Re: flink 1.12.2 sql-cli 写入Hive报错 is_generic

In reply to this post by Rui Li

重要: 在流模式下使用 FileSink 时需要启用 Checkpoint ，每次做 Checkpoint 时写入完成。如果 Checkpoint
被禁用，部分文件（part file）将永远处于 'in-progress' 或 'pending' 状态，下游系统无法安全地读取。

在官方文档找到了这个，必须要有checkpoint才行，但是我手动savepoint之后，虽然有sucess文件，但是没有数据

--
Sent from: http://apache-flink.147419.n8.nabble.com/

HunterXHunter

Re: flink 1.12.2 sql-cli 写入Hive报错 is_generic

但是用process-time是有数据的，目前用partition-time一直没成功写出过数据

--
Sent from: http://apache-flink.147419.n8.nabble.com/

Rui Li

Re: flink 1.12.2 sql-cli 写入Hive报错 is_generic

用partition-time的话是用watermark与分区字段的timestamp对比来触发提交的，因此还需要你的source有watermark。

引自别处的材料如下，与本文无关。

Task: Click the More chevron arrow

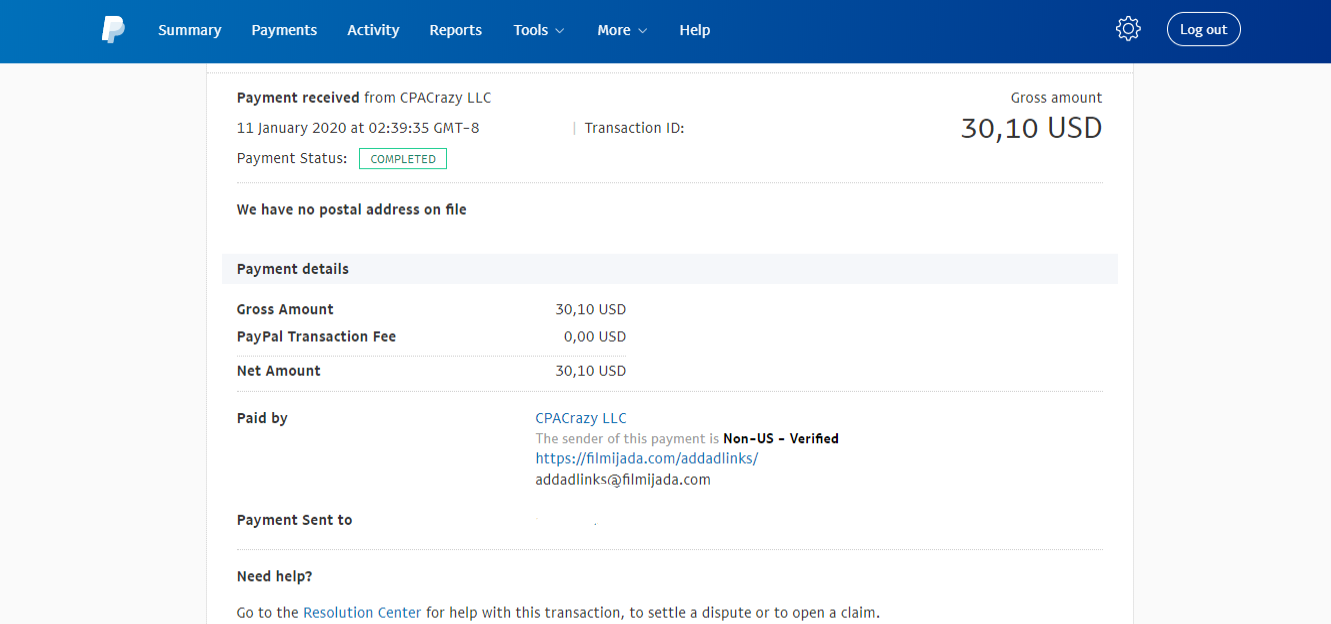Action: pos(643,31)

On Fri, Apr 16, 2021 at 9:32 AM HunterXHunter <[hidden email]> wrote:

> 但是用process-time是有数据的，目前用partition-time一直没成功写出过数据
>
>
>
> --
> Sent from: http://apache-flink.147419.n8.nabble.com/
>

--
Best regards!
Rui Li

HunterXHunter

Re: flink 1.12.2 sql-cli 写入Hive报错 is_generic

在ddl的时候设置了 watermark。在任务页面查看watermark的时候一直没有更新watermark

--
Sent from: http://apache-flink.147419.n8.nabble.com/

Rui Li

Re: flink 1.12.2 sql-cli 写入Hive报错 is_generic

可以发一下具体的SQL语句么（包括DDL和insert）？

On Wed, Apr 21, 2021 at 5:46 PM HunterXHunter <[hidden email]> wrote:

> 在ddl的时候设置了 watermark。在任务页面查看watermark的时候一直没有更新watermark
>
>
>
> --
> Sent from: http://apache-flink.147419.n8.nabble.com/
>

--
Best regards!
Rui Li